A review of tribal and federal records as well as lawsuit documents reveals a dizzying array of lowball, non-competitive deals brokered by numerous companies, often entwined with the tribal council and with individual landholders on the reservation. But at heart the alleged practices are simple: Tribal leaders and outsiders set up companies to buy drilling rights cheap and flip them later for spectacular profits — in one case earning as much as a 200-fold return in just four years.

"Hundreds of millions of dollars were lost," said Tex Hall, the current chairman of the Three Affiliated Tribes, in an interview. "It's just a huge loss and we'll never get it back."

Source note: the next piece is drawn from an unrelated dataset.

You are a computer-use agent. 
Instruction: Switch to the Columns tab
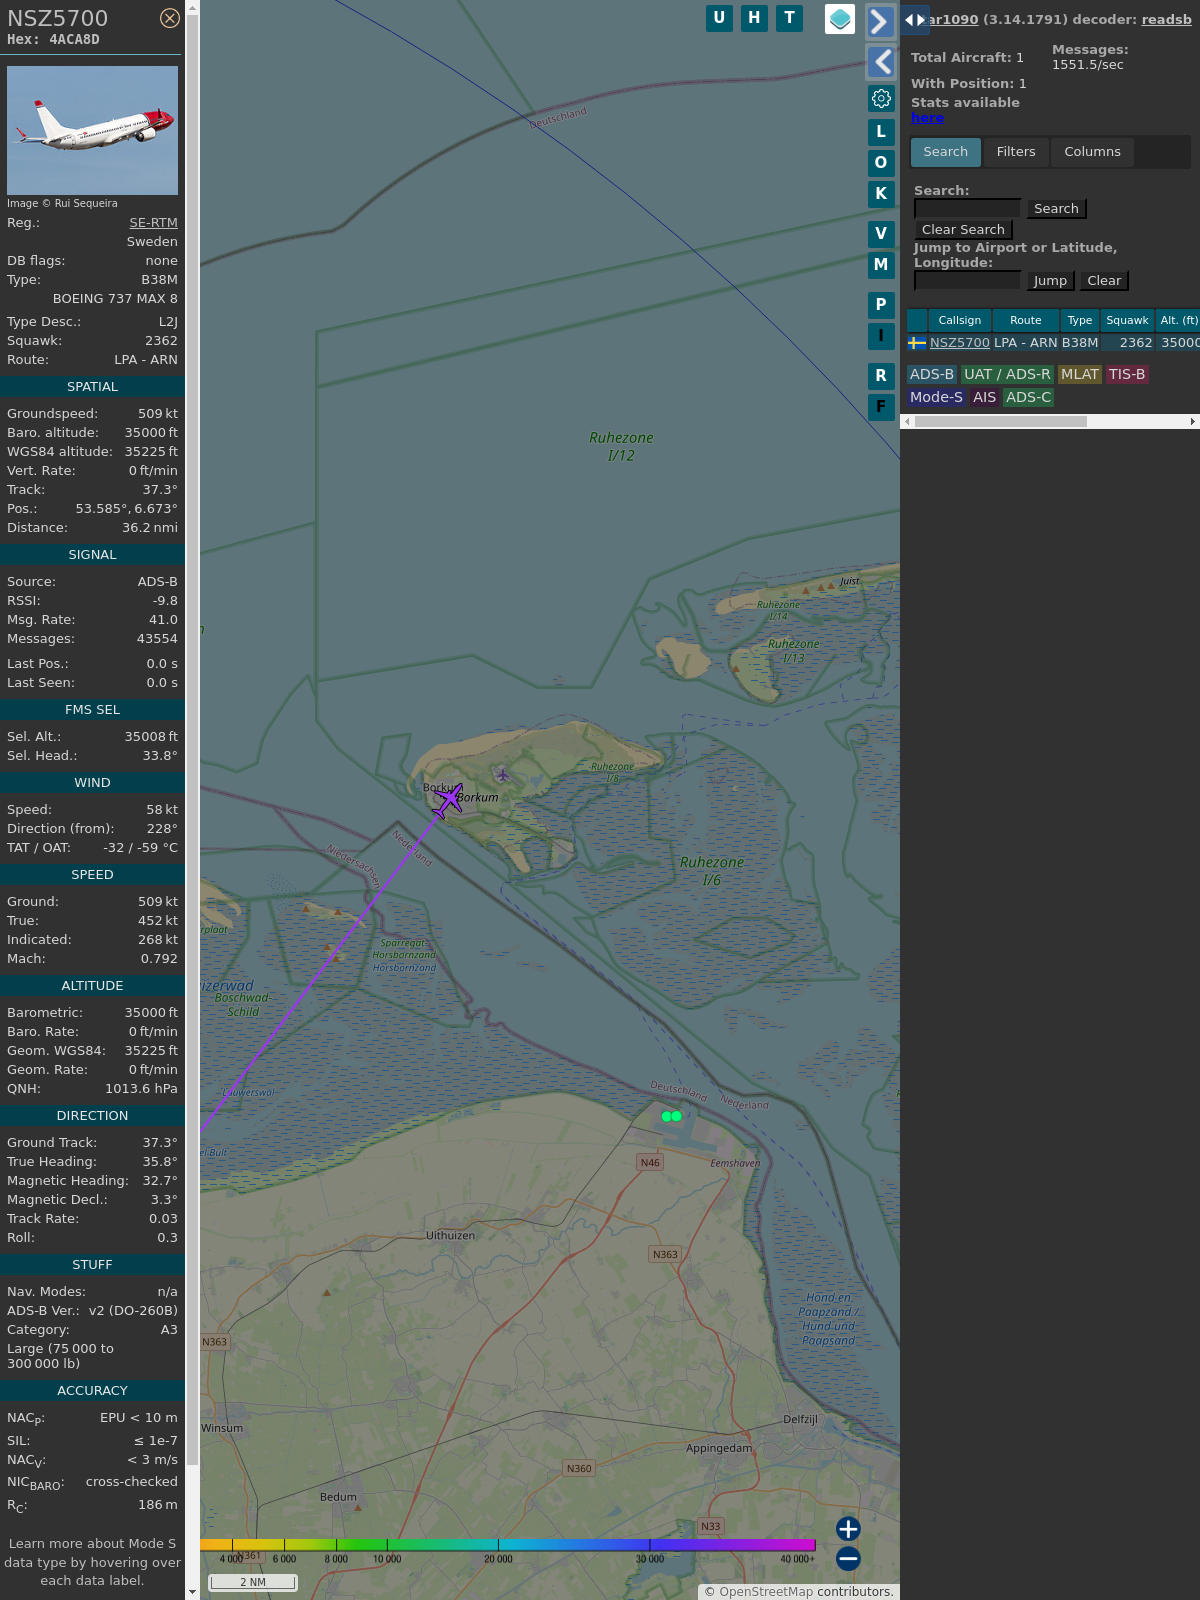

At the center of that particular alleged scheme, according to one of the suits, was Spencer Wilkinson, Jr., longtime manager of 4 Bears Casino, a time-worn warehouse of slot machines, swirling cigarette smoke and stained carpets that serves as the reservation's entertainment nexus and its financial hub. Wilkinson also sat on the board of the tribe's development corporation, where he was charged with finding new opportunities to enhance the economy of the reservation.

According to interviews with tribal members, former employees of the Three Affiliated Tribes, and a class action lawsuit filed in federal district court in Bismarck, ND against Wilkinson and others, Wilkinson used his access to casino funds — and to the development corporation — to gain influence and craft an oil deal that would leave him one of the richest men on the reservation.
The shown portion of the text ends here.